Required work →
The records are to be repeated in full. Every line must match.

[[ Supplied information, beginning ]]

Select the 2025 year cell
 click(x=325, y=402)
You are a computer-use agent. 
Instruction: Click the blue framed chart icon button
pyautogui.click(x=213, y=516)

[[ Supplied information, end ]]

Answer space →
Select the 2025 year cell
 click(x=325, y=402)
You are a computer-use agent. 
Instruction: Click the blue framed chart icon button
pyautogui.click(x=213, y=516)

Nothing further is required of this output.